## [Set problem]
Collect every line of the records below that contains the string "Open", copying each line in full. Treat uppercase and lowercase as different.

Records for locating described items
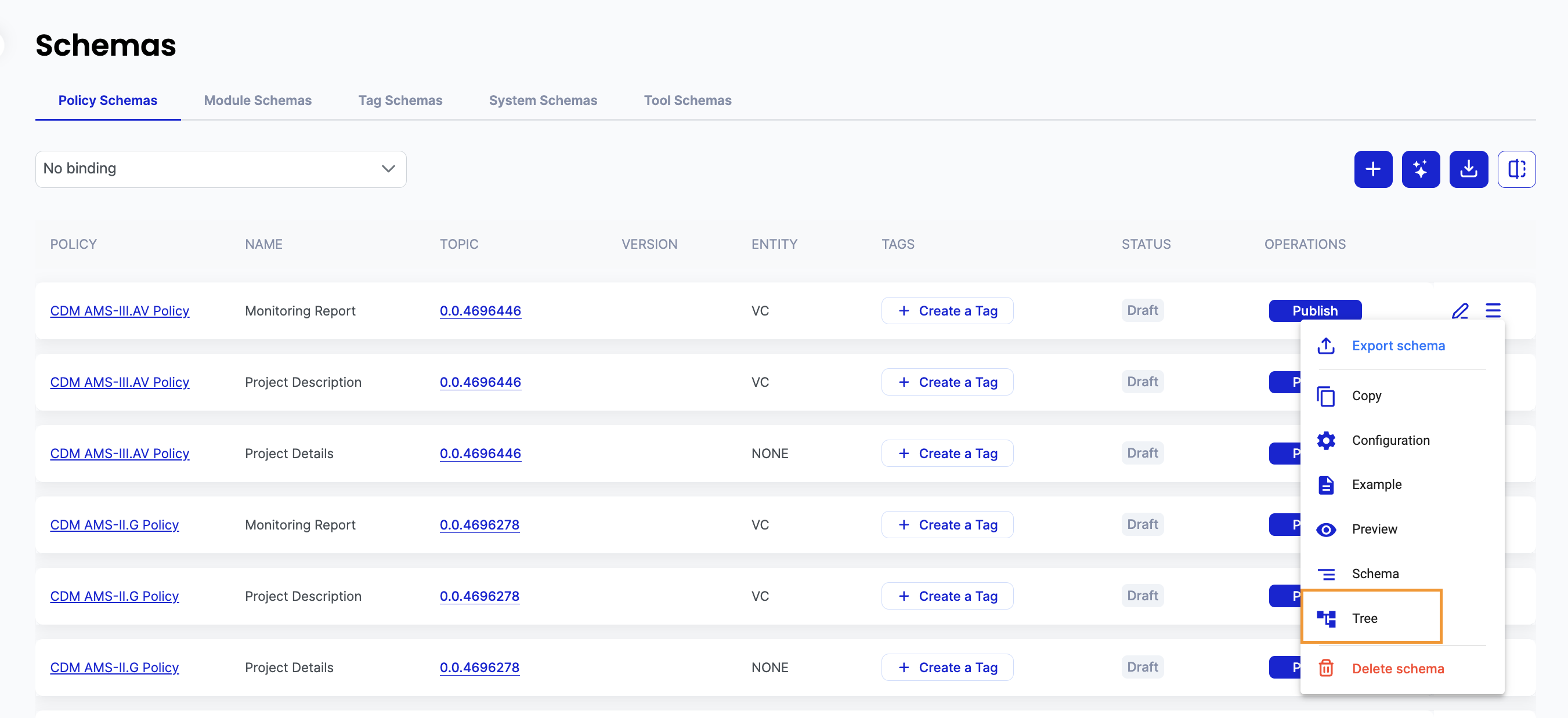1568x718 pixels.
Task: Click the blue plus create schema button
Action: [1372, 169]
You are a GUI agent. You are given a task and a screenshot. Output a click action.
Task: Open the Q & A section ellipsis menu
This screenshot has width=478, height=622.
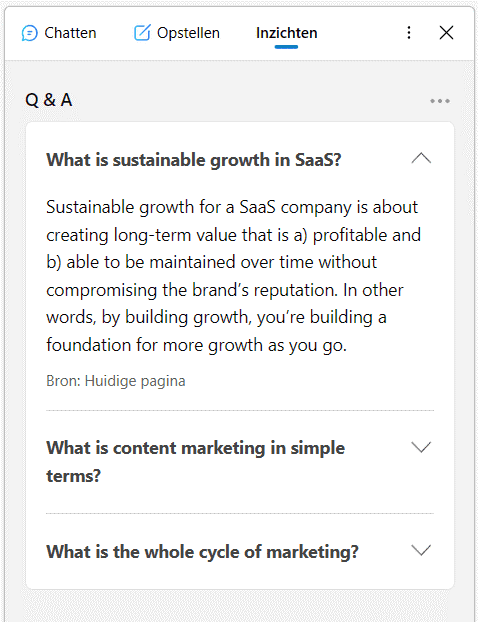(x=440, y=101)
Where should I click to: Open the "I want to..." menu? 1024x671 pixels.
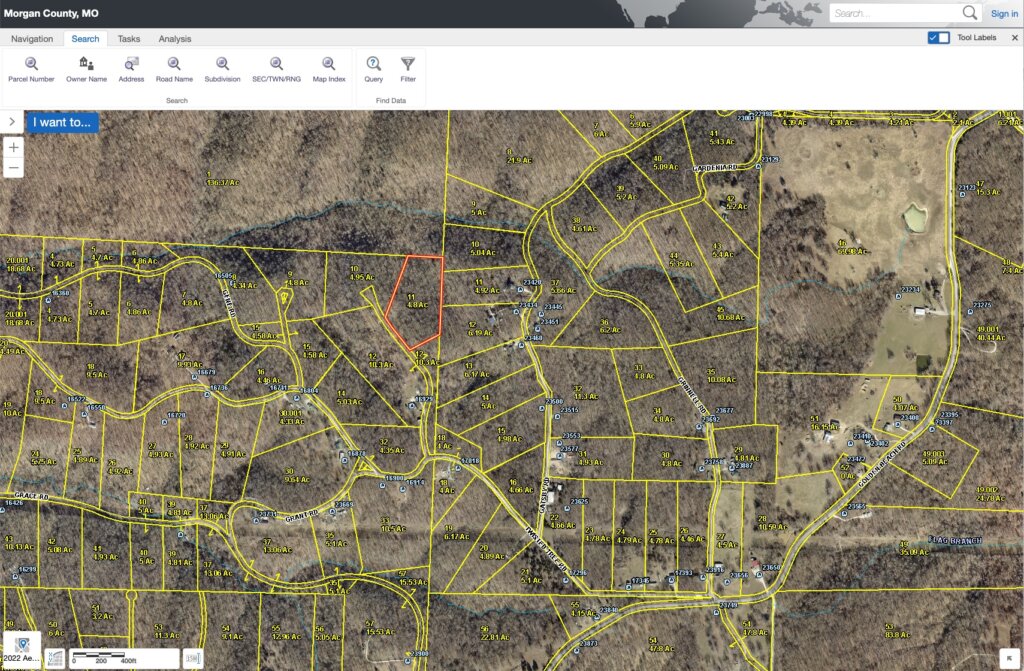[61, 122]
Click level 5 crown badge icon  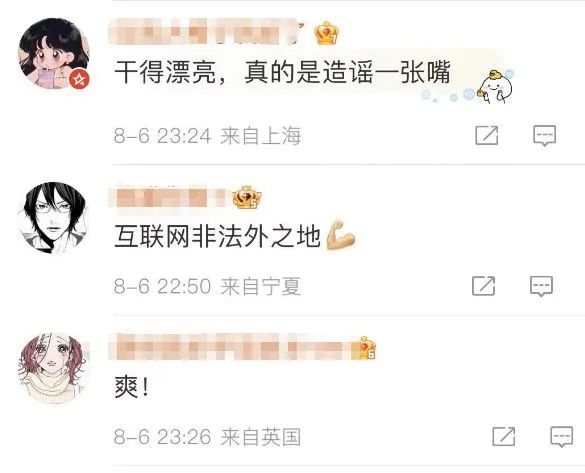[x=247, y=197]
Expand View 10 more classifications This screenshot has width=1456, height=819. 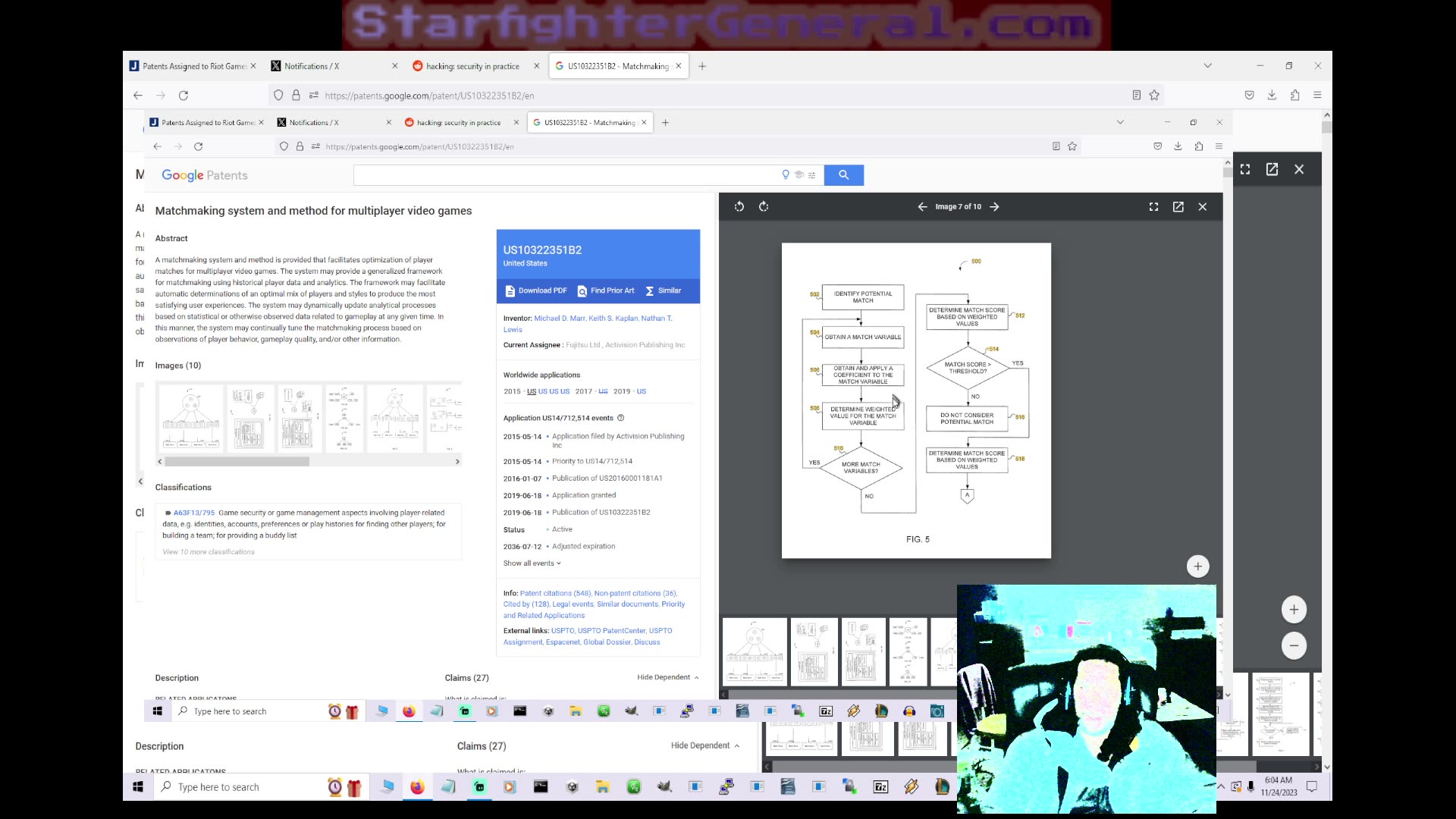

## [Finished task]
Task: Open the Q & A section ellipsis menu
Where should I click to: Open the "I want to..." menu? 1024x671 pixels.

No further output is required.